### Recorded information
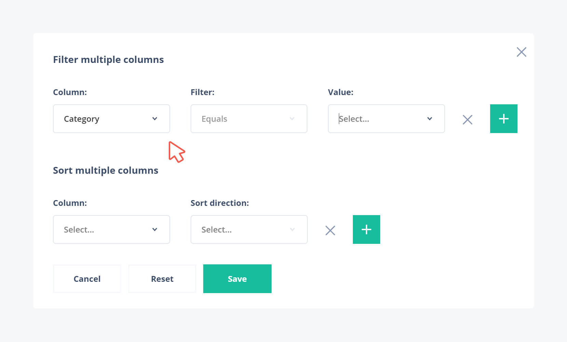Click the Sort direction label
The image size is (567, 342).
pos(220,203)
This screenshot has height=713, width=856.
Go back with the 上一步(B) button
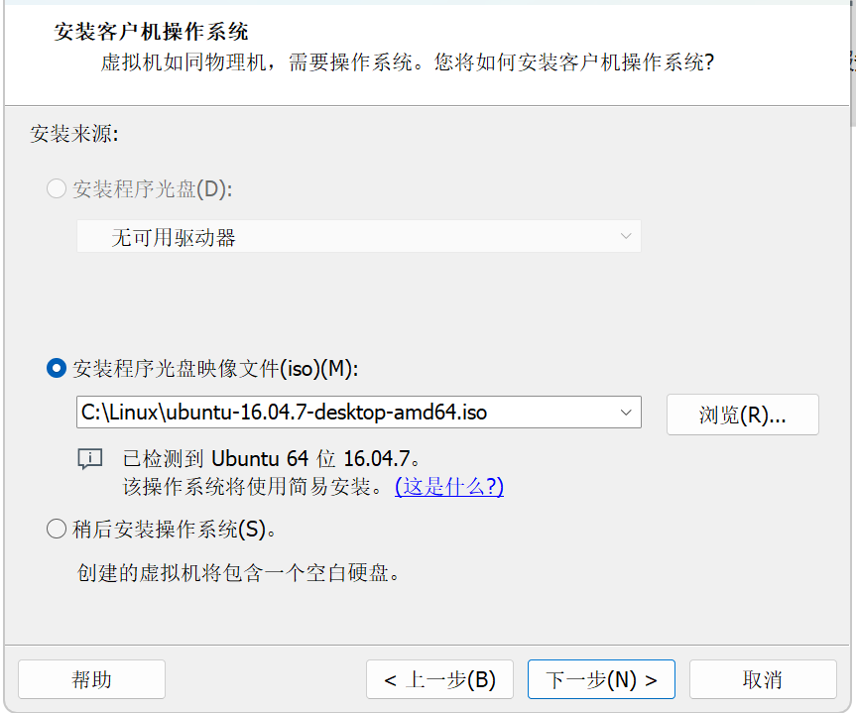point(439,679)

### Requirement
Transcribe the span of lines that runs from the line with "This screenshot has height=713, width=856." to the end of the data, both ends included, exactly, with nothing else and no pictures.

### Task output
This screenshot has height=713, width=856.
Go back with the 上一步(B) button
point(439,679)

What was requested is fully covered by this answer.